Après les retraites, le cumul des indemnités. Une grosse bataille se prépare au Parlement. Les futures lois électorales sont attendues dans les prochaines semaines au Parlement. Le temps commence à presser. Moins de neuf mois au maximum nous séparent des prochaines élections car toutes les instances élues devront être renouvelées avant l’inauguration royale de la session parlementaire le deuxième vendredi du mois d’octobre comme prévu par la Constitution.
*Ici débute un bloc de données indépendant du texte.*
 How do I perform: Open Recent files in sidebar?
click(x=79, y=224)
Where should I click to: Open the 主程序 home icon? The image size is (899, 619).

Si le gouvernement à travers le ministère de l’intérieur a effectué des progrès concernant plusieurs points, certaines modifications sont loin de faire l’unanimité. L’un des points d’achoppement concerne les incompatibilités entre plusieurs mandats. Certaines voix partisanes défendent des incompatibilités sur mesure en limitant notamment l’interdiction de cumuler le mandat de maire d’une grande ville avec celui de parlementaire. Si le consensus n’a pas été facile sur cette question, c’est qu’il existe des considérations pécuniaires. Au cours des dernières années, la polémique avait enflé concernant certains responsables politiques qui «collectionnent» les indemnités mensuelles générées par différents mandats et postes qu’ils occupent dans les instances constitutionnelles ou élues. C’est pour cette raison que le débat risque d’être vif au Parlement sur la question des incompatibilités et de cumul des mandats et indemnités en l’absence d’un consensus élargi. En attendant, le ministère de l’intérieur a pu se mettre d’accord avec les partis politiques sur un ensemble de points dans les futurs textes électoraux. C’est en tout cas ce qu’avait révélé le premier secrétaire du parti de l’Union socialiste des forces populaires (majorité gouvernementale).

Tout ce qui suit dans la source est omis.